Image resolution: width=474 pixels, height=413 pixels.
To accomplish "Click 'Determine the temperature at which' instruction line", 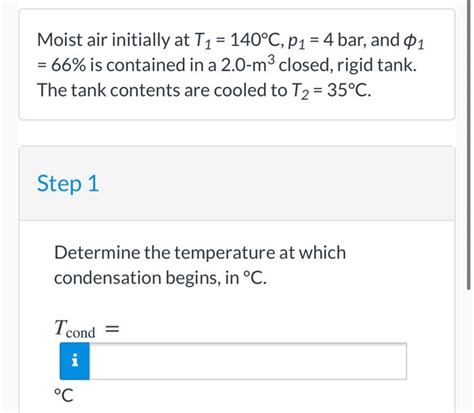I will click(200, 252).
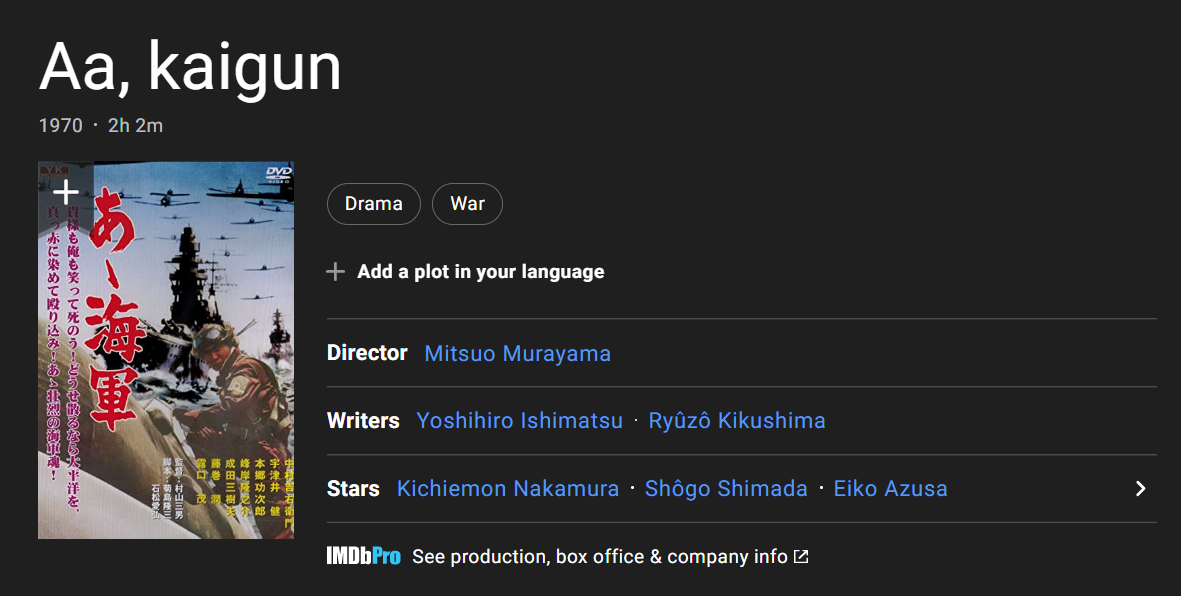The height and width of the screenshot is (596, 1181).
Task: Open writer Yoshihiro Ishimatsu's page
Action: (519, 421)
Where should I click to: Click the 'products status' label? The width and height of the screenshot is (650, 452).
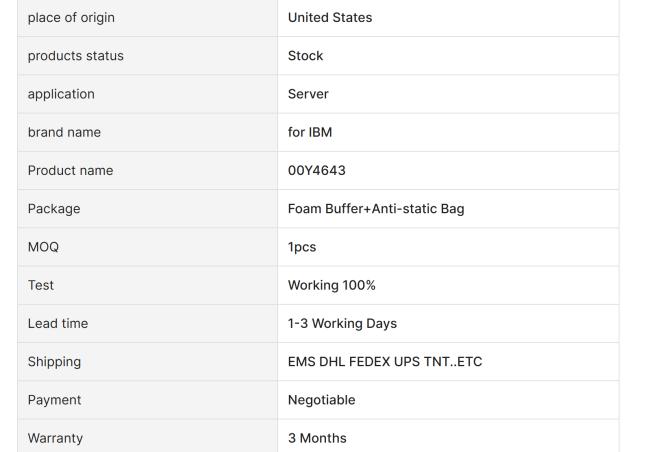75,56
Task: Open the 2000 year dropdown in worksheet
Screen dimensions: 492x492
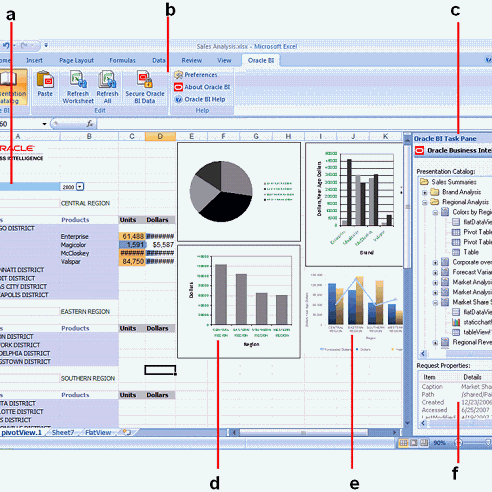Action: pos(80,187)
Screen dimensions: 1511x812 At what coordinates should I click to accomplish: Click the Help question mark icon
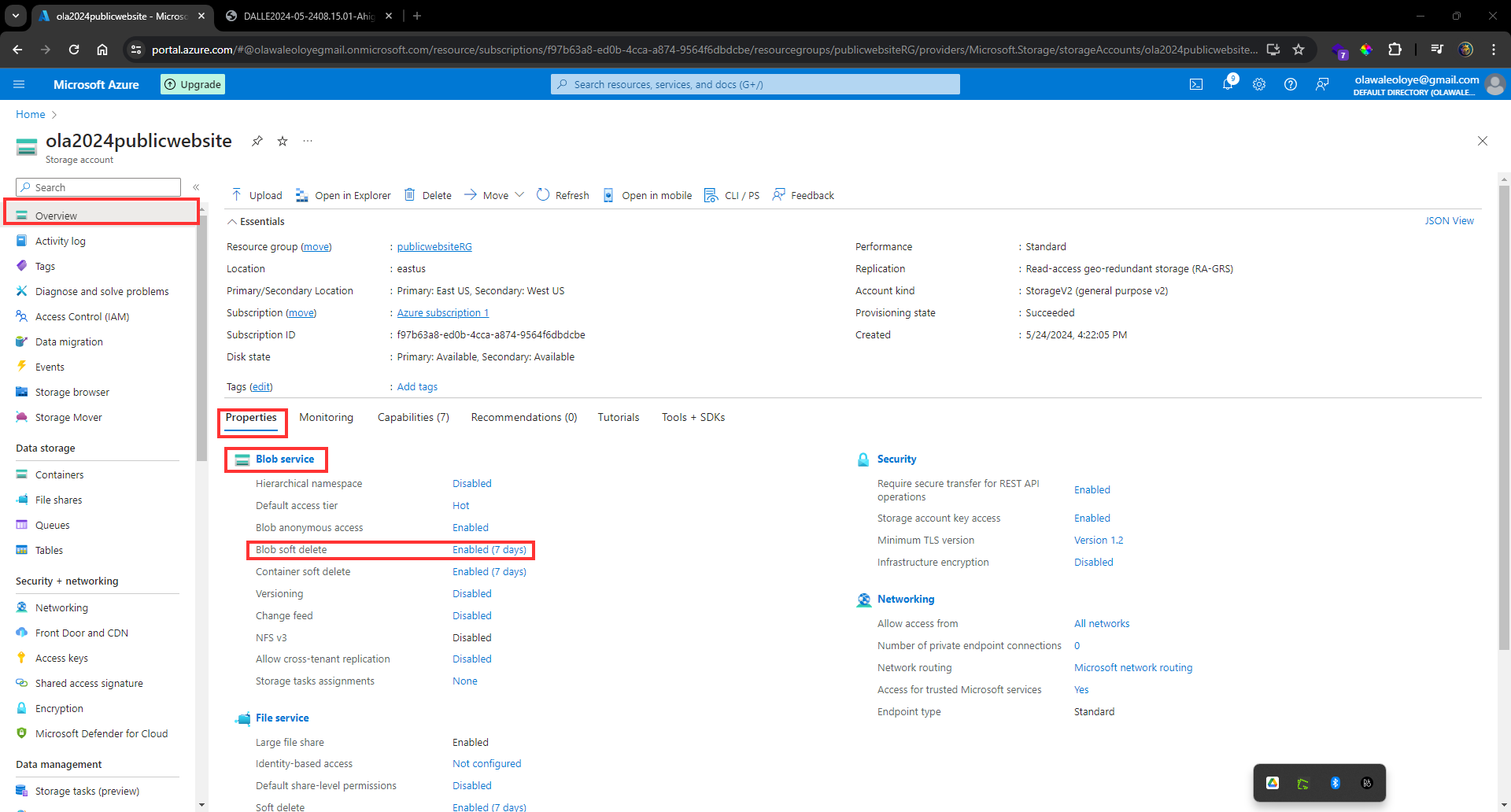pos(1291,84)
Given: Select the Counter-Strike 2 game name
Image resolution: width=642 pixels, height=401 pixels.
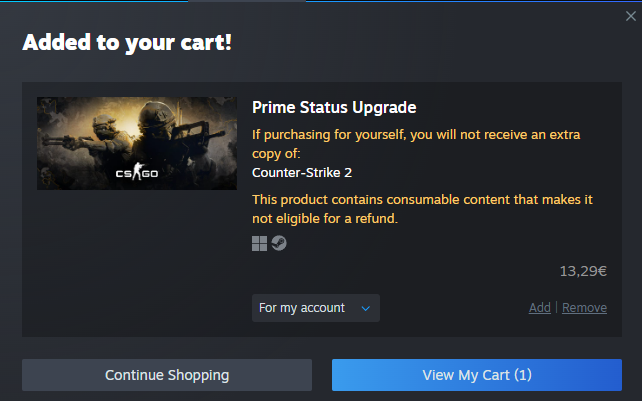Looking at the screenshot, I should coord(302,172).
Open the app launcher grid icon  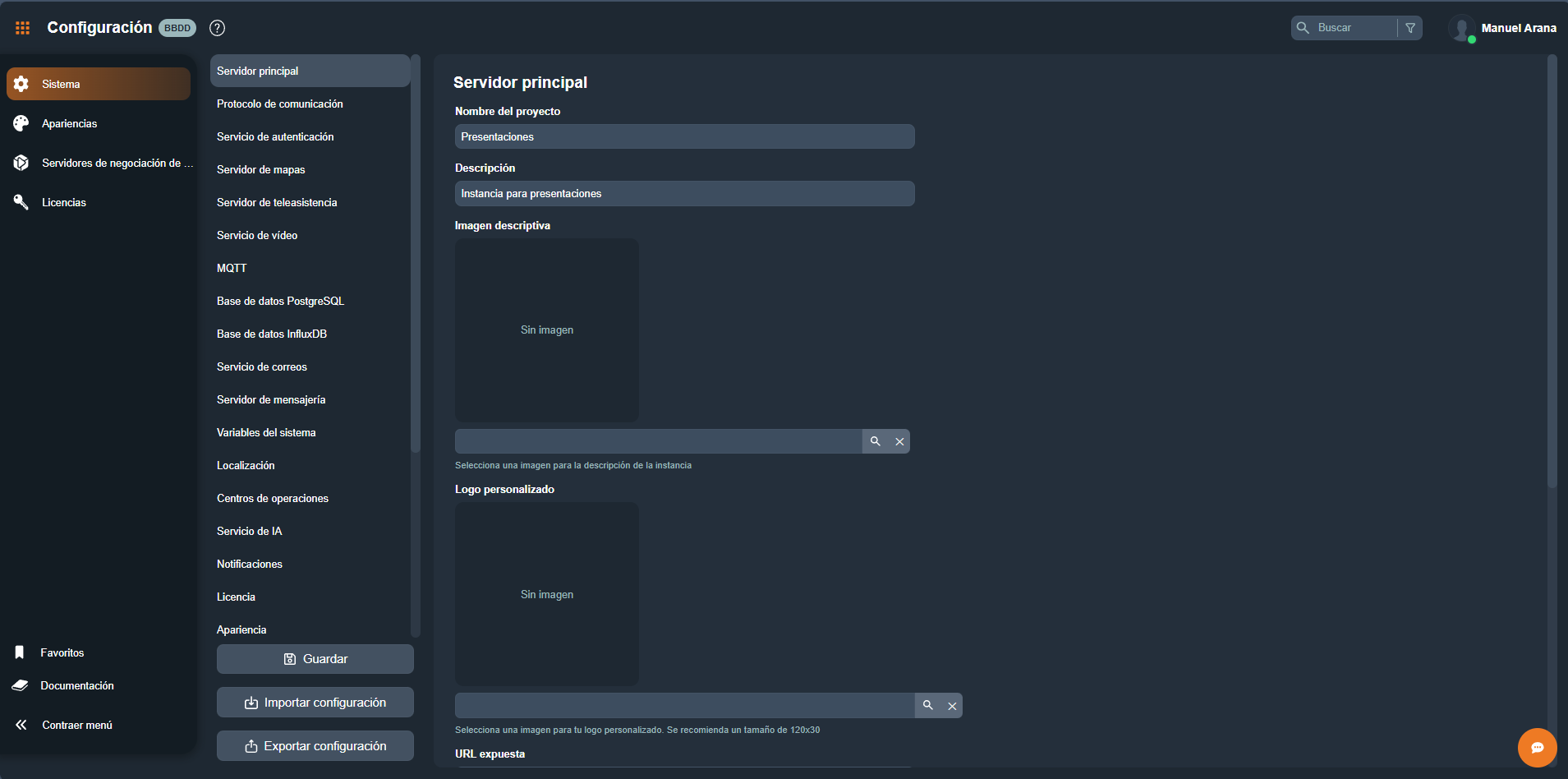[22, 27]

■ **What you have to do**: Which lines above contain the word "Image"? Copy each of them in full.

■ **Result**:
Image resolution: width=474 pixels, height=413 pixels.
Image resolution: width=642 pixels, height=401 pixels.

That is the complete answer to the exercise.